3、本发明为解决技术问题所采用的技术方案如下：

4、第一方面，本发明提供一种与大豆茎粗相关的indel位点，所述indel位点位于大豆17号染色体1,064,063bp，多态性为扩增片段差异56bp。

5、作为一种优选的实施例，所述indel位点对大豆茎粗性状的表型贡献率为9.37％。

6、第二方面，本发明提供一种与大豆茎粗相关的indel位点在鉴定大豆茎粗性状中的应用。

7、第三方面，本发明提供一种含有与大豆茎粗相关的indel位点的indel分子标记17-10.64。

8、第四方面，本发明提供indel分子标记17-10.64在鉴定大豆茎粗性状中的应用。

9、第五方面，本发明提供indel分子标记17-10.64的扩增引物，所述扩增引物的序列信息如下：

10、f：5’-ggaacaatcgtggaaggattct-3’；

11、r：5’-gacatactcaattggataactattttttatct-3’。

12、第六方面，本发明提供indel分子标记17-10.64的扩增引物在鉴定大豆茎粗性状中的应用。

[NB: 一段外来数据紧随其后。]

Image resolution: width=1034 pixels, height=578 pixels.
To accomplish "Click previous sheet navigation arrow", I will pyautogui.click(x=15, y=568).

13、第七方面，本发明提供利用indel分子标记17-10.64的扩增引物鉴定大豆茎粗性状的方法，其具体包括以下步骤：

14、(1)利用tiangen植物基因组dna提取试剂盒操作指南提取待鉴定大豆叶片基因组dna；

15、(2)以待鉴定大豆叶片基因组dna为模版，利用所述indel分子标记17-10.64的扩增引物进行pcr扩增，得到pcr扩增产物；

16、(3)利用1.2％琼脂糖凝胶电泳对pcr扩增产物片段大小进行检测；

17、当所述pcr扩增产物片段大小为199bp时，判断待鉴定大豆为茎秆较细的大豆品系，当所述pcr扩增产物片段大小为255bp时，判断待鉴定大豆为茎秆较粗的大豆品系。

18、本发明的有益效果是：

19、本发明通过筛选出与大豆茎粗相关联的indel分子标记，提供了一种简便易行、经济高效的大豆茎粗性状鉴定方法，只需要通过对indel分子标记所在位置序列进行pcr扩增，利用1.2％琼脂糖凝胶电泳对pcr产物片段大小进行检测就能实现大豆茎秆粗细的预测和选择，从而实现经济、高效、简单易行的大豆育种辅助选择，为大豆茎粗性状的高效选择以及野生大豆种质资源的高效利用提供了更为可行和实用的解决方案。

20、本发明所筛选的indel分子标记能够广泛应用于在该分子标记处存在多态性的大豆材料中筛选出茎秆粗壮的个体。其中，大豆17号染色体的906,324bp-2,604,965bp的区间都是调控大豆茎粗的理想标记区间，其间位于1,064,063bp的indel分子标记17-10.64对茎粗遗传贡献率为9.37％。

21、本发明减少了大豆育种过程中的选择成本，试验操作简单易行，通过区分带有标记位点所在片段的大小就可以鉴定出该大豆品系的茎杆粗细度，极大地提高了野生大豆种质资源的利用效率，拓宽了大豆遗传基础，加速了栽培大豆品质的提升与改良。